Sometimes the relationship is lukewarm, other times bordering on friendship, occasionally deep. Over time, writer and the editor notice mannerisms in each other that are often never discussed since these insights have nothing to do with the work and time may be important to one or both. That’s happened to me with editors over the years but never with such impact as happened in an incident that occurred not long ago.
This editor has accepted my work on a regular basis and has kept his distance, a safe place to be for anyone dealing with writers, most of whom know how good they are. Every once in awhile, however, he would tell me that my writing reminded him of some author I had never read.

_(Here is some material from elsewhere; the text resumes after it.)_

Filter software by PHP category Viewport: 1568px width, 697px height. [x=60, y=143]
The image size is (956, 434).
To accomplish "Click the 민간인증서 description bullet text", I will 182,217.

I had always heard of the authors, some of them alive, others recently dead, all very good writers by the standards of this era. He would usually recommend a book or two by each author that he would say I should read. This was the only time he would border on the imperative. Otherwise he would sound as if he had been reading The New Yorker since birth.

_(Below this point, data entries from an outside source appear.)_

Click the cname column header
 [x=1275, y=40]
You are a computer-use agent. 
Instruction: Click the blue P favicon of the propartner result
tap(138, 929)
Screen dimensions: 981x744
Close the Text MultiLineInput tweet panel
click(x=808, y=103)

This kind of response from an otherwise detached but intelligent editor is invigorating. To be compared to a good writer one has never read has a double benefit: One must be writing some things well. And one must not be subliminally plagiarizing the style of the author mentioned since he has never read him or her.
In the last couple of months, however, this meticulous editor hasn’t published a new issue, something he has done every month in the years since I first encountered his site. I had no idea what might be the matter. Stranger still, I had heard nothing from him and he was always one to respond.
I began thinking that maybe his failure to write might have had something to do with the last two pieces I had sent him. The content of both would be politically incorrect in his eyes but not in mine. I sent the pieces because it’s good at times to get a reaction from someone whose taste you admire but who may not agree with you on the issues of the day or on the bigger issues of life.
Not hearing from him on the controversial pieces, I decided to send him a short story and a poem I thought he would like. Not too hot, not too cold, perhaps just right. Maybe he needed copy. Maybe for some odd reason submissions to his site were down.
A week later he wrote back and apologized for the delay in getting back to me. He said he liked the work I had just sent, did not mention the controversial pieces, and added that he would be putting his site on hiatus till “after the first of the year.” Then he said, almost as a casual afterword, that he could not recall if he had told me that he has Stage 4 cancer. The email ended on that note.
No, he had not told me that tremulous fact and I mentioned that in my reply. I took a chance and said that if he ever simply wanted to sound off about something, I’d be happy to hear from him. I knew nothing about him or his life so I might be a safe place, I thought, for him to air whatever goes through the mind of someone with Stage 4 cancer.
So far he has not written back.
It will be hard waiting for the “after” that I hope comes “after the first of the year.”